8Cette « Plantation de l’Ulster » coïncida avec la révolution religieuse des XVIe-XVIIe siècles. La Réforme eut d’abord une signification politique pour l’Angleterre alors que pour les Irlandais elle aggravait leur soumission à un souverain étranger. En 1560, l’Église « établie » en Irlande par Élisabeth Ire, sur le modèle de l’Église anglicane, sera toujours considérée par les Irlandais comme la religion du colonisateur. Le credo nationaliste/républicain irlandais remonte à 1798 (la révolte des Irlandais unis [5]) lorsque les catholiques d’Irlande et les presbytériens d’Ulster s’étaient rassemblés pour chasser l’oppresseur anglais. La mythologie républicaine d’aujourd’hui, diffusée par l’IRA et par sa branche politique du Sinn Fein, est fondée sur cette glorieuse page d’histoire, qui, avec le temps, a été enjolivée au point de faire croire que les deux communautés religieuses s’étaient alliées.

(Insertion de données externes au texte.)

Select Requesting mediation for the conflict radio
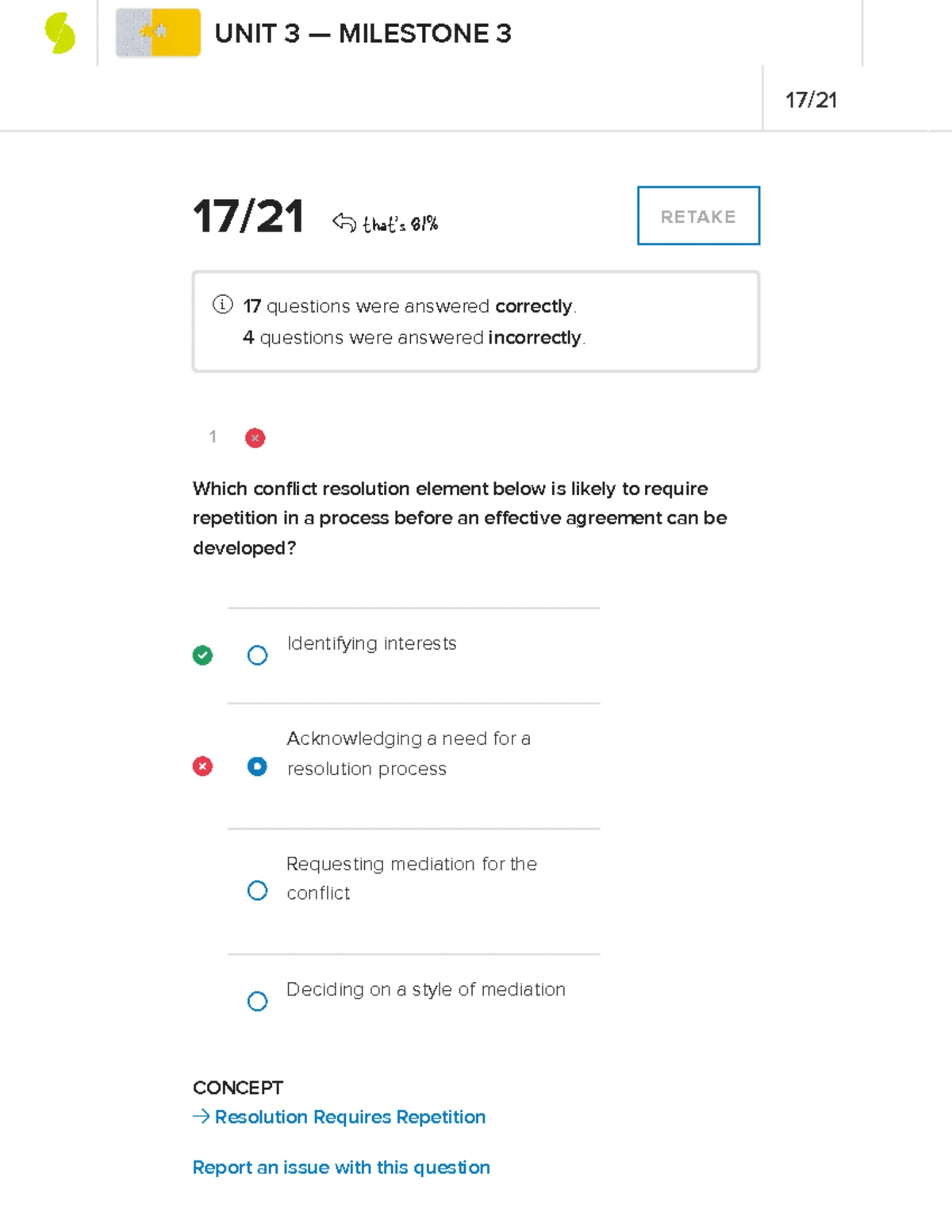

Il ne resterait donc plus qu’à retrouver cet Âge d’or dans une Irlande réunifiée et enfin libérée des Britanniques. Les presbytériens d’Ulster – plus lucides ? – affirment que leurs coreligionnaires de l’époque, qui avaient rejoint les catholiques dans les Irlandais unis, étaient loin d’être représentatifs de l’ensemble de la communauté protestante nord-irlandaise [6]... Le XIXe et le début du XXe siècle confirmèrent les craintes de celle-ci : l’Église catholique était intimement liée au nationalisme irlandais.
9Au fil des siècles, s’opéra la fusion des divisions religieuses et politiques qui sont encore présentes aujourd’hui. La relative prospérité de l’Ulster, comparée au reste de l’île, et son fondamentalisme religieux protestant ne pouvaient que l’amener à rejeter le Home Rule perçu comme Rome Rule, et porteur d’une indépendance irlandaise qui ne pouvait être que préjudiciable, sur tous les plans, aux descendants des Plantations.
10La séparation de l’île (Partition) en 1921 par Londres afin d’éviter une guerre civile entre le nord (anti-Home Rule) et le sud de l’île (pro-Home Rule), la neutralité de l’Eire pendant la Seconde Guerre mondiale et sa déclaration unilatérale d’une république en 1949 aboutirent à un développement politique, culturel et religieux séparé dans les deux parties de l’île. Pendant plus d’un demi-siècle, des éléments nationalistes/républicains voulurent déloger cette Assemblée de Belfast (Stormont) qui s’était déclarée « un parlement protestant pour les protestants ». Ils renforcèrent la suspicion naturelle des protestants envers la minorité catholique qui avait choisi de rester vivre en Irlande du Nord après 1921. Pour beaucoup de ces unionistes/protestants, les nationalistes/catholiques représentaient une cinquième colonne prête à frapper et à prendre le pouvoir pour parfaire l’indépendance de l’Irlande, qui n’attendait qu’une réunification physique [7].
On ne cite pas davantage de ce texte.